The task: Pull every line containing "computer" from the data.

Input:
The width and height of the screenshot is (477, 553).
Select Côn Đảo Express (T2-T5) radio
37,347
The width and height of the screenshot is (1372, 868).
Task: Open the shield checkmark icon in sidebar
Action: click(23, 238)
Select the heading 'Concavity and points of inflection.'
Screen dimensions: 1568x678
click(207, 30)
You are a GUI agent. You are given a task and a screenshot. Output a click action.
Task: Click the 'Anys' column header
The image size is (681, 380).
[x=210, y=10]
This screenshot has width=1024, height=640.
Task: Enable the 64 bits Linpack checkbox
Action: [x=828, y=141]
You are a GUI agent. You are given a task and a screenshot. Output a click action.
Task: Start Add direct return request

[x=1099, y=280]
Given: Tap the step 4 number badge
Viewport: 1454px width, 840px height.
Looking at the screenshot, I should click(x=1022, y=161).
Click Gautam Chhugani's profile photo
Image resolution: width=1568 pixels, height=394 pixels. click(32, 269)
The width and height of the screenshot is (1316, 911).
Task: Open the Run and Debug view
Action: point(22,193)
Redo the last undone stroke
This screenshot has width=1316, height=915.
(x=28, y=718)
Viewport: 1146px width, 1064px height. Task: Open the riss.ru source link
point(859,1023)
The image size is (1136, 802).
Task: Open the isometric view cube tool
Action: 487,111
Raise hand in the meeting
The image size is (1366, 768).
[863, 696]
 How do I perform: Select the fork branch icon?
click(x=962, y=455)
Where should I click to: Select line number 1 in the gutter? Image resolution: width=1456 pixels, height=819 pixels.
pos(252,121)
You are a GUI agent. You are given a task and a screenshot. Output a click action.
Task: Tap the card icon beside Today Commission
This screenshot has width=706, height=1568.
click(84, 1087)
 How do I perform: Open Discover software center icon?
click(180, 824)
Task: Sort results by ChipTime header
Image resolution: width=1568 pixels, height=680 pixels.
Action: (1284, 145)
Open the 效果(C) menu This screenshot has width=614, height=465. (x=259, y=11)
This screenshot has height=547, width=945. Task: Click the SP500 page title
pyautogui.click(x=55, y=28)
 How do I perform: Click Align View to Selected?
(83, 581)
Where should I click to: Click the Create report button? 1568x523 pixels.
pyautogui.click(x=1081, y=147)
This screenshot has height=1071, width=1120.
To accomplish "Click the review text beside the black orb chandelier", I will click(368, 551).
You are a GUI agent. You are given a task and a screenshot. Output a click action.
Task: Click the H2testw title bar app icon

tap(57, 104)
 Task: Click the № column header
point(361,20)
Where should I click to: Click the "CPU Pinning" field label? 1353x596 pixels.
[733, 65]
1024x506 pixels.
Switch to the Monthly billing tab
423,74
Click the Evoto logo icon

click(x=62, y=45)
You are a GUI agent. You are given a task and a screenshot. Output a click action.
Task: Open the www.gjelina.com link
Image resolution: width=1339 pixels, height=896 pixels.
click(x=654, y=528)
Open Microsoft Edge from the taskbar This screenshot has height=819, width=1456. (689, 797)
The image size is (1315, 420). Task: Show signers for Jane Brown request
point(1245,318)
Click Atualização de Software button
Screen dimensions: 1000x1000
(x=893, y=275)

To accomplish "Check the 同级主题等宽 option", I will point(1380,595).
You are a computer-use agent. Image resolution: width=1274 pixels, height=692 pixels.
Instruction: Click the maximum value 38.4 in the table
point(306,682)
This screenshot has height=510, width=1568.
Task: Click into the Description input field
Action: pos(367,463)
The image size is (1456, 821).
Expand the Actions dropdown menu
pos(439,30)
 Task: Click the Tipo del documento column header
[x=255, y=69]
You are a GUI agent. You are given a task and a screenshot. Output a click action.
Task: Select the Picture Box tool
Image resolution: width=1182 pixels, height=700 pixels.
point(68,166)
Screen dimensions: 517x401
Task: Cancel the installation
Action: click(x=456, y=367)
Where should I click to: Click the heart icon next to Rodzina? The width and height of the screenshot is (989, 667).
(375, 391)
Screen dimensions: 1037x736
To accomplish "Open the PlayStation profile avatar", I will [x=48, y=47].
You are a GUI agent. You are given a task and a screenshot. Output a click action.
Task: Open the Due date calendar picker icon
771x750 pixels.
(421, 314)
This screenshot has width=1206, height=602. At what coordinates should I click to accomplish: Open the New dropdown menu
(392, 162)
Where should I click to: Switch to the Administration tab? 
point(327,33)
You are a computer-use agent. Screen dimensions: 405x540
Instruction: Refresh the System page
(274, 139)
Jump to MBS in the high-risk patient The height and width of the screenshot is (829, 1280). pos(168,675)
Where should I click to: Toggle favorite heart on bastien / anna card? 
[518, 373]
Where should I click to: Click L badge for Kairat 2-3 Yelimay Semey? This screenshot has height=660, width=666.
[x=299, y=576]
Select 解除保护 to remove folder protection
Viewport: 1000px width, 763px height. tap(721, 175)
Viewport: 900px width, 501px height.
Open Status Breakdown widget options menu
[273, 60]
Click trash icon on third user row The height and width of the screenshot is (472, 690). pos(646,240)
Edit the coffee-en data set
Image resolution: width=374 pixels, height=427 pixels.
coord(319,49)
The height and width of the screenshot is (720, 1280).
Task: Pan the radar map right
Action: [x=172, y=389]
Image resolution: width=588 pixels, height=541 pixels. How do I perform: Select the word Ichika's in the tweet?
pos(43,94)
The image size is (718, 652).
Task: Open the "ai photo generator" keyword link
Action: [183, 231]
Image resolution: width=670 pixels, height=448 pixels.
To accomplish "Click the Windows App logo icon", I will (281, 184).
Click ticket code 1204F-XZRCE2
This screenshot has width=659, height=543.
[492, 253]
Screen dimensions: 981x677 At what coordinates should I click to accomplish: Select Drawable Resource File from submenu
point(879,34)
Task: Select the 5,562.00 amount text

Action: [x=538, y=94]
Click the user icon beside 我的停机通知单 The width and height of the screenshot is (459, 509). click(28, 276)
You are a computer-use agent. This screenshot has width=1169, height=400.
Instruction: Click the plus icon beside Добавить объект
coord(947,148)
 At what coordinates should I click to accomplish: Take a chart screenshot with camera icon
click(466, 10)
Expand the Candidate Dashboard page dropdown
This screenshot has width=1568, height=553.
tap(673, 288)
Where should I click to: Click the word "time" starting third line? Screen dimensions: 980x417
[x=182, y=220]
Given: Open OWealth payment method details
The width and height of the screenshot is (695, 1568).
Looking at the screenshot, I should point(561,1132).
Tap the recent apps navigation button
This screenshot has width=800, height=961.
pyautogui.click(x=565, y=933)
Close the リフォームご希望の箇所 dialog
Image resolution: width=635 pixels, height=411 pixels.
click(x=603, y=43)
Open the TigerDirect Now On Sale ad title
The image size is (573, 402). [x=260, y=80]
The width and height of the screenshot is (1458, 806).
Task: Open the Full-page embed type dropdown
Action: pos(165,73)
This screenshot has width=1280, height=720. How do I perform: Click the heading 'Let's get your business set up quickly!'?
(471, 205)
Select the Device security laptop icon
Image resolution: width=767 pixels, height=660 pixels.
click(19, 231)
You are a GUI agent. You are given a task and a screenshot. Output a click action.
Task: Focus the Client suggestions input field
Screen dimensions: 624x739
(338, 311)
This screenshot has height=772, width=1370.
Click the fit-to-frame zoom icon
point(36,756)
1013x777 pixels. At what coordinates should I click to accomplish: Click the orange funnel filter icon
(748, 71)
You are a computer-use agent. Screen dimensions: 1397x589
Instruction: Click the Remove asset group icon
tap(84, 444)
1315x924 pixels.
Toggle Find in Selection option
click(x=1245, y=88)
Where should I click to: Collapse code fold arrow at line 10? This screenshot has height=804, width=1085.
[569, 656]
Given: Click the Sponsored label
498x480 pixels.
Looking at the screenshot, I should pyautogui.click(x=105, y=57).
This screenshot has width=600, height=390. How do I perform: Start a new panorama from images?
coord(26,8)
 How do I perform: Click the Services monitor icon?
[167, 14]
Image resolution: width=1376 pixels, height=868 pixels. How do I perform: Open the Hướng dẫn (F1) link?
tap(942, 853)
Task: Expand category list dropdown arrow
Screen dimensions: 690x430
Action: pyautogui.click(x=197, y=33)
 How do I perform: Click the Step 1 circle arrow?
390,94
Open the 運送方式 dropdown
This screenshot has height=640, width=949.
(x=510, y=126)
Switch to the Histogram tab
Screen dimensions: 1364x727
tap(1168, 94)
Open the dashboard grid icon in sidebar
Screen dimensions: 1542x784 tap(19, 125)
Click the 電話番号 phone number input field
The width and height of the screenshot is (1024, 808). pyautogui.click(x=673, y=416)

Solution to the problem:
You are a computer-use agent. Image resolution: width=1274 pixels, height=692 pixels.
You are a computer-use agent. Screen dimensions: 405x540
You are a computer-use agent. This screenshot has width=1169, height=400.
You are a computer-use agent. Screen dimensions: 1397x589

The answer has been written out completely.